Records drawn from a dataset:
^^^^^^^^^^^^^^^^
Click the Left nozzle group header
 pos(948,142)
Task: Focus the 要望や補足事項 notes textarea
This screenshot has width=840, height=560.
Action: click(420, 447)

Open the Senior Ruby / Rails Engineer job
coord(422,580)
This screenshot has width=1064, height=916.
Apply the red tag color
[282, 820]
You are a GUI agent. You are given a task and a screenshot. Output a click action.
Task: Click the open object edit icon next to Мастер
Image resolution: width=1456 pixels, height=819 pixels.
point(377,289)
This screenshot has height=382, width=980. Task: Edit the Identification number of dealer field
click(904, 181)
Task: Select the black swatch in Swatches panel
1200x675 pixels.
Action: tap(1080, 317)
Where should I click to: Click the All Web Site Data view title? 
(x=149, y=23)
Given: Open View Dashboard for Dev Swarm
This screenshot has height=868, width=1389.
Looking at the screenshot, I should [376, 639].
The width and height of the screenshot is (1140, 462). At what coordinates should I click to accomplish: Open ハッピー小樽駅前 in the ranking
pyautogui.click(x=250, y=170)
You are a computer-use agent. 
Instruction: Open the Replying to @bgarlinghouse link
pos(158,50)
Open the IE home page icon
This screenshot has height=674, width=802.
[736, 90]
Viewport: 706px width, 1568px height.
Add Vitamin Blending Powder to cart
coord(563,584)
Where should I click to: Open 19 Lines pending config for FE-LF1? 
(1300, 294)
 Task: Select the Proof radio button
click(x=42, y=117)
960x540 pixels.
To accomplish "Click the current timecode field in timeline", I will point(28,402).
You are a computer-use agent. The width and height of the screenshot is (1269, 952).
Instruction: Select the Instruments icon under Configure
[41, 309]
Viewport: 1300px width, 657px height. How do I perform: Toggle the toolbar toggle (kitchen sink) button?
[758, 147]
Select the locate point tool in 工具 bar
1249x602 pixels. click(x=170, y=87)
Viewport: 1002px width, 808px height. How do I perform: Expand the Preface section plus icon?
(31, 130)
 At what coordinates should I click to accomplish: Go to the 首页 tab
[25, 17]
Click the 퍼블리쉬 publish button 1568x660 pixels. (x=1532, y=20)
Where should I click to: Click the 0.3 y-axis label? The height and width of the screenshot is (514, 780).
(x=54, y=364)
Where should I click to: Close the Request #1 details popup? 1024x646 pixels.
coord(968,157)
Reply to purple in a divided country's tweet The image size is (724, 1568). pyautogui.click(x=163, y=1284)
^^^^^^^^^^^^^^^^
[Task] Output the records once more, exactly as they stand.

[Answer box]
Click the Left nozzle group header
 pos(948,142)
Task: Focus the 要望や補足事項 notes textarea
This screenshot has width=840, height=560.
Action: click(420, 447)

Open the Senior Ruby / Rails Engineer job
coord(422,580)
This screenshot has width=1064, height=916.
Apply the red tag color
[282, 820]
You are a GUI agent. You are given a task and a screenshot. Output a click action.
Task: Click the open object edit icon next to Мастер
Image resolution: width=1456 pixels, height=819 pixels.
point(377,289)
This screenshot has height=382, width=980. Task: Edit the Identification number of dealer field
click(904, 181)
Task: Select the black swatch in Swatches panel
1200x675 pixels.
Action: tap(1080, 317)
Where should I click to: Click the All Web Site Data view title? 
(x=149, y=23)
Given: Open View Dashboard for Dev Swarm
This screenshot has height=868, width=1389.
Looking at the screenshot, I should [376, 639].
The width and height of the screenshot is (1140, 462). At what coordinates should I click to accomplish: Open ハッピー小樽駅前 in the ranking
pyautogui.click(x=250, y=170)
You are a computer-use agent. 
Instruction: Open the Replying to @bgarlinghouse link
pos(158,50)
Open the IE home page icon
This screenshot has height=674, width=802.
[736, 90]
Viewport: 706px width, 1568px height.
Add Vitamin Blending Powder to cart
coord(563,584)
Where should I click to: Open 19 Lines pending config for FE-LF1? 
(1300, 294)
 Task: Select the Proof radio button
click(x=42, y=117)
960x540 pixels.
To accomplish "Click the current timecode field in timeline", I will point(28,402).
You are a computer-use agent. The width and height of the screenshot is (1269, 952).
Instruction: Select the Instruments icon under Configure
[41, 309]
Viewport: 1300px width, 657px height. How do I perform: Toggle the toolbar toggle (kitchen sink) button?
[758, 147]
Select the locate point tool in 工具 bar
1249x602 pixels. click(x=170, y=87)
Viewport: 1002px width, 808px height. How do I perform: Expand the Preface section plus icon?
(31, 130)
 At what coordinates should I click to accomplish: Go to the 首页 tab
[25, 17]
Click the 퍼블리쉬 publish button 1568x660 pixels. (x=1532, y=20)
Where should I click to: Click the 0.3 y-axis label? The height and width of the screenshot is (514, 780).
(x=54, y=364)
Where should I click to: Close the Request #1 details popup? 1024x646 pixels.
coord(968,157)
Reply to purple in a divided country's tweet The image size is (724, 1568). pyautogui.click(x=163, y=1284)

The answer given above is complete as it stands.